News

NHS spends £3,000,000 a year taking objects out of ears and noses

Jewellery, plastic toys and cotton buds are among the 26,000 objects removed from people’s ears and noses last year in hospitals.

The NHS spent almost £3,000,000 removing foreign objects – with children behind around 9/10 cases.

A new study, titled Will Children Ever Learn? analysed the number of people attending hospital to have something removed from an ear or nose.

Young children were the worst culprits for getting things stuck in their noses and ears (Picture: Getty) Jewellery was the most common item children inserted into their nose or ears, the study found. Between 2010 and 2016, 8,752 nasal and 17,325 aural (ear) foreign bodies were removed from adults and children. Youngsters were responsible for 95% of objects removed from noses and 85% of objects removed from ears.

The authors of the paper, published in the Annals of the Royal College of Surgeons, said an average of 1,218 nasal and 2,479 aural foreign body removals are performed each year at an annual cost of £2,880,148 to NHS England. ‘Foreign body removal is a common reason for young children to present to the emergency department,’ the authors wrote. Analysis of the paediatric data suggested that children aged one to four years are most likely to present with a foreign body in the nose and those aged five to nine years with something in the ear. But youngsters aged one to four were most likely to attend hospital. Jewellery and cotton buds were the most common foreign objects stuffed in noses and ears.

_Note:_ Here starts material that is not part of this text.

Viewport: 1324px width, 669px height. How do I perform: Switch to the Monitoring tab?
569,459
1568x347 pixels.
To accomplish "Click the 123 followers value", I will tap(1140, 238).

 The researchers said: ‘Overall, items of jewellery are the most common foreign bodies requiring removal in children, accounting for up to 40% of cases. ‘In the nose, jewellery is followed by paper and plastic toys, whereas in the ears, cotton buds and pencils are the most likely culprits after jewellery.’ They added: ‘The occurrence of foreign bodies in children is generally attributed to curiosity, a whim to explore orifices and accidental entry of the foreign body. ‘In adults, habitual cleaning of ears with cotton buds is likely to be the leading cause.’ Dr Simon Morris, an ear, nose and throat specialist who works at Morriston Hospital in Swansea, said: ‘Ask any ear, nose and throat (ENT) surgeon, and they’ll be able to tell about weird and wonderful objects they have retrieved from the noses and ear of children and adults – pretty much anything that fits. ‘Personally I’ve seen green peas, “googly eyes” and polystyrene balls from bean-bags. In adults, cotton buds seem to be the most common object.’ On advice to parents, he said: ‘Obviously prevention is better than a cure, which is why many toys contain warnings about containing small parts – so by stopping your child putting these objects into their noses, ears and elsewhere is a great start. ‘But otherwise, recognising this early and seeking medical attention is important – particularly if you are worried if this is a battery as these can be very dangerous and have to be dealt with promptly.’ The data was retrieved by researchers in Birmingham and Wales who examined England’s Hospital Episode Statistics on the number of people going to hospital for the removal of something stuck in their nose or ear.